** The input **
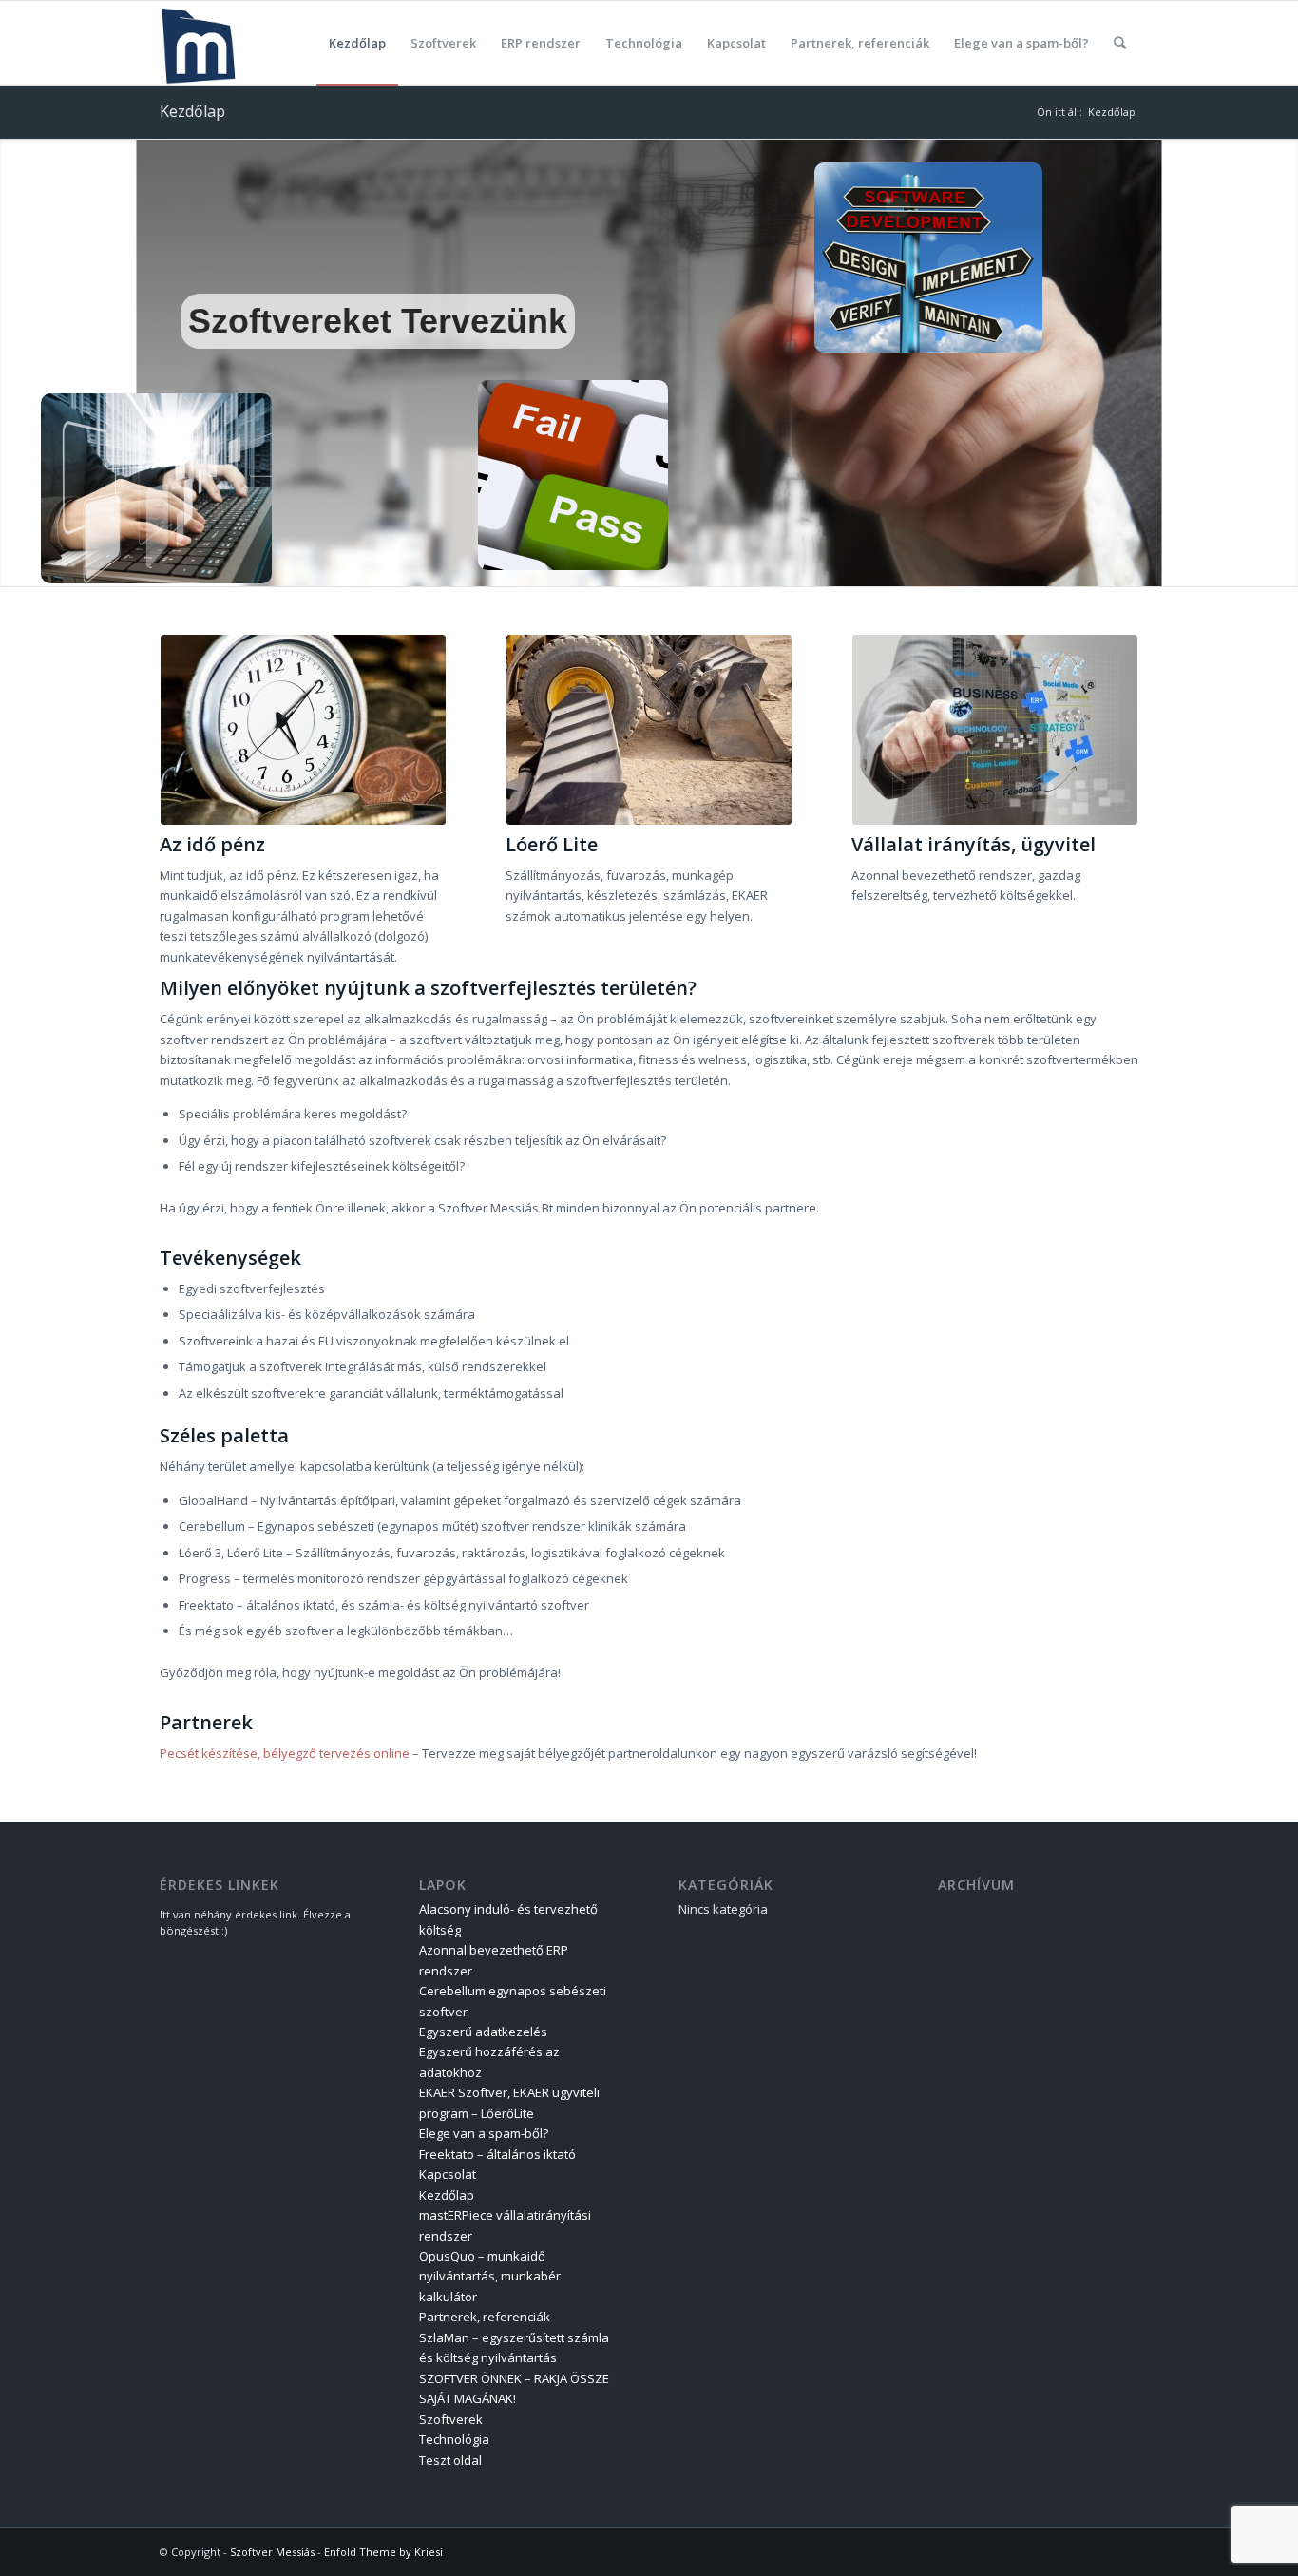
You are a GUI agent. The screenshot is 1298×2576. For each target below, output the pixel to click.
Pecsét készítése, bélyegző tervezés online (285, 1753)
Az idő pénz (212, 844)
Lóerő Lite (552, 844)
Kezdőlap (192, 111)
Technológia (454, 2439)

** Exercise directions **
A faithful copy of the records above, without images, is what to give back.

** Output of the exercise **
You are a GUI agent. The screenshot is 1298×2576. For each target below, output the pixel to click.
Pecsét készítése, bélyegző tervezés online (285, 1753)
Az idő pénz (212, 844)
Lóerő Lite (552, 844)
Kezdőlap (192, 111)
Technológia (454, 2439)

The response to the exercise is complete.